[Task description]:
With the pictures omitted, write out all of the listing exactly.

[Information given Boundary: Start]

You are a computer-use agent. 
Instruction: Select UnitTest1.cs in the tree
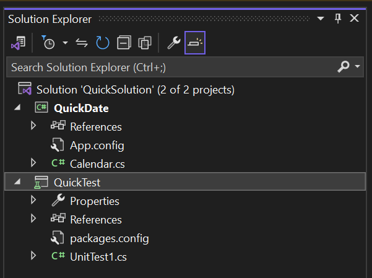(x=98, y=256)
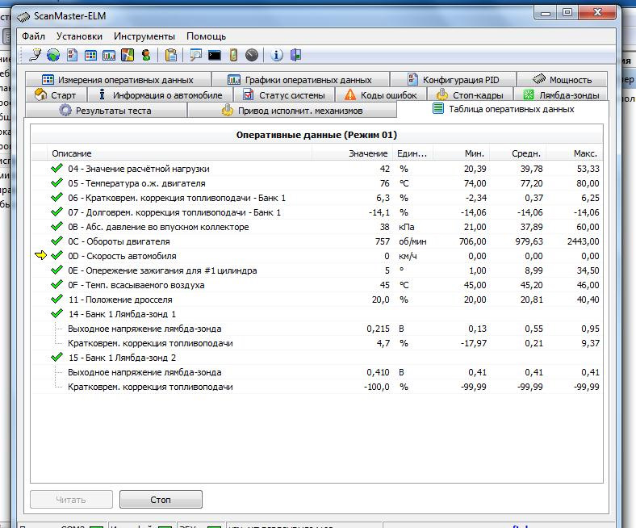Open the Инструменты menu
The height and width of the screenshot is (528, 636).
(144, 36)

[Information given Boundary: End]

[Output]:
You are a computer-use agent. 
Instruction: Select UnitTest1.cs in the tree
(x=98, y=256)
Open the Инструменты menu
The height and width of the screenshot is (528, 636).
(144, 36)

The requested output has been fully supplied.